Il CSIRT Italia ha individuato una campagna di phishing veicolata tramite messaggi PEC provenienti verosimilmente da caselle compromesse. Gli attaccanti inviano email con allegati ZIP che contengono file HTML fraudolenti a tema “Fattura Elettronica”.
Aprendo il file, la vittima visualizza una finta interfaccia di download con pulsante “Scarica Fattura”, progettata per sembrare legittima. Il comportamento malevolo è attivato tramite JavaScript solo dopo l’interazione dell’utente, mentre tecniche di offuscamento nascondono l’URL del payload.
L’analisi tecnica evidenzia diverse tecniche di evasione: il link al payload non è presente in chiaro ma viene generato dinamicamente via JavaScript al passaggio del mouse. Viene inoltre utilizzato il localStorage per tracciare l’interazione e ridurre la rilevabilità del comportamento.
La pagina verifica lo user-agent e, se rileva Windows, mostra la finta schermata di download, mentre su altri sistemi limita l’accesso per spingere l’utente a usare un PC. Il dominio remoto viene offuscato tramite operazioni XOR su sequenze numeriche.

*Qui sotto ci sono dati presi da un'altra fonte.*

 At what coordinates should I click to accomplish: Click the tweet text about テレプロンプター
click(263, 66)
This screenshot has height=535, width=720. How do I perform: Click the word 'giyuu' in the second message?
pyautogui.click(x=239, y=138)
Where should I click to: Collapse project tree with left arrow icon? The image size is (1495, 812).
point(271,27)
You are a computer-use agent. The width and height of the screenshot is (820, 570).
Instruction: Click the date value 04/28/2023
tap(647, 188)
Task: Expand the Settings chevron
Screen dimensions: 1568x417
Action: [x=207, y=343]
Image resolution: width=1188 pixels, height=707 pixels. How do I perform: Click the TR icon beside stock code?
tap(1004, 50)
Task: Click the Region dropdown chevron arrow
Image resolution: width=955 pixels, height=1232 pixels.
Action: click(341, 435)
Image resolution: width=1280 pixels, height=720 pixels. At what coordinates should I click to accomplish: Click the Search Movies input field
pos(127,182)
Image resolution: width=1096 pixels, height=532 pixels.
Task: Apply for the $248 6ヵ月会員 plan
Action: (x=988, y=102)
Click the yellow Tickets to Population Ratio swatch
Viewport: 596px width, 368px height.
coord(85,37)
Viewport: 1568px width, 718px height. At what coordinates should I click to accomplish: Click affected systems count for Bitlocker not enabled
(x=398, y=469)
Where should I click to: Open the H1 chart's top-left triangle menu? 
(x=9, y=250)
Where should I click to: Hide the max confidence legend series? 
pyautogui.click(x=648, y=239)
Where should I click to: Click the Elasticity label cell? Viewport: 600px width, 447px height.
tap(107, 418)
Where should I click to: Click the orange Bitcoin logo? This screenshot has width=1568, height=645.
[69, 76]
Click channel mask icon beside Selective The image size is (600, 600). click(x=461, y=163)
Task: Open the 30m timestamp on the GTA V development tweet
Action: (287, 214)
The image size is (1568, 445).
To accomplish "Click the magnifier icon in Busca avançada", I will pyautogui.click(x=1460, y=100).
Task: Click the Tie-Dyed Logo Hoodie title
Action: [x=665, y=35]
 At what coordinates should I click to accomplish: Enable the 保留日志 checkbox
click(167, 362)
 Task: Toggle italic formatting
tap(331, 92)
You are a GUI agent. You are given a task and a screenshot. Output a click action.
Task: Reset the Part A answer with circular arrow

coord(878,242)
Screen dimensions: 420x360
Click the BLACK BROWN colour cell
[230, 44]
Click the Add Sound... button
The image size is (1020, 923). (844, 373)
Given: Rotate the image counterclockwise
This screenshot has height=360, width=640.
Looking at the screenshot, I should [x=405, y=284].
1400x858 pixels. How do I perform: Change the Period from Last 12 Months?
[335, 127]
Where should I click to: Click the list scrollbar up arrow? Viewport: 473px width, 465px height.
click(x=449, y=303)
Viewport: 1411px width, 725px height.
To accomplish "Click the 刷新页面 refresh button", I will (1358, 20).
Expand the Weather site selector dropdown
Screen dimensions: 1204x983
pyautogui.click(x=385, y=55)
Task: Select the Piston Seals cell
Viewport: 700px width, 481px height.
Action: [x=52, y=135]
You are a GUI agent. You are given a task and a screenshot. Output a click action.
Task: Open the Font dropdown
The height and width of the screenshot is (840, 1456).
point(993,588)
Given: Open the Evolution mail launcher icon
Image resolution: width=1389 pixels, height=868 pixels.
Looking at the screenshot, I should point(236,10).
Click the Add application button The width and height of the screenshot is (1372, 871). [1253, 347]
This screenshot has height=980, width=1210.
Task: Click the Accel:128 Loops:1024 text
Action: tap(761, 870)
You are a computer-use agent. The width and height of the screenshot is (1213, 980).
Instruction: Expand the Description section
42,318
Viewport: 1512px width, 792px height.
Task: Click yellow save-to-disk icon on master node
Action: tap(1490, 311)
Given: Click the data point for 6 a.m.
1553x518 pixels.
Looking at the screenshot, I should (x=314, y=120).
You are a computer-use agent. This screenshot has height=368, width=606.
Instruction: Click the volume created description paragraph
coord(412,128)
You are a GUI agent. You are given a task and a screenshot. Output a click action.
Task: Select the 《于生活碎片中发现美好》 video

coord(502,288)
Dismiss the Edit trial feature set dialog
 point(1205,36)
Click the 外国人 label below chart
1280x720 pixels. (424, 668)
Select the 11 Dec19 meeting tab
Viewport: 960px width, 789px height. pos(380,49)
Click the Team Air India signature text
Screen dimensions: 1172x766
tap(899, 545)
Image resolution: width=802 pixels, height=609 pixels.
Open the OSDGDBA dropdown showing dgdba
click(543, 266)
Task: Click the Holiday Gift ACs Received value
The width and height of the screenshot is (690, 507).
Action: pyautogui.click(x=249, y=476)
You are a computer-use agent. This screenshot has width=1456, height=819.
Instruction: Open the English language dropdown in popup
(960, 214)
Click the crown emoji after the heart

La pagina HTML costituisce la prima fase della catena di infezione: su Windows può attivare un dropper che genera ed esegue uno script PowerShell nascosto tramite WMI, con bypass delle policy ed esecuzione in finestra invisibile. Il payload PowerShell è ulteriormente offuscato e scarica contenuti remoti malevoli, eliminando anche le tracce locali.
Se completata, la catena può portare alla compromissione del sistema, esecuzione di codice, furto di dati, persistenza e comunicazioni con infrastrutture controllate dall’attaccante.
Raccomandazioni
Gli utenti e le organizzazioni possono far fronte a questa tipologia di attacchi verificando scrupolosamente le comunicazioni ricevute tramite PEC e attivando le seguenti misure aggiuntive, con priorità per utenze privilegiate, amministrative e ad alto rischio:
- evitare l’apertura di allegati compressi contenenti file HTML o altri file attivi, anche qualora la comunicazione provenga da una casella PEC apparentemente attendibile, verificando sempre la coerenza tra il contenuto dichiarato e l’estensione del file proposto per il download;
- applicare restrizioni sulle utenze privilegiate impedendo l’esecuzione di file .js, .jse, .vbs, .wsf, .hta e script analoghi da cartelle utente, directory temporanee, cartella Download e percorsi estratti da archivi compressi;
- configurare controlli dedicati su gateway PEC, proxy, DNS ed EDR/XDR per bloccare o sottoporre a sandbox allegati ZIP contenenti file HTML e per generare alert in caso di download di script da domini remoti non categorizzati o sospetti;
- implementare sui propri apparati di sicurezza gli Indicatori di Compromissione (IoC) forniti dal CSIRT Italia.
La campagna conferma l’evoluzione delle tecniche di phishing verso catene di infezione multi-stadio, basate su ingegneria sociale avanzata, offuscamento del codice e uso combinato di tecnologie web e scripting lato sistema operativo.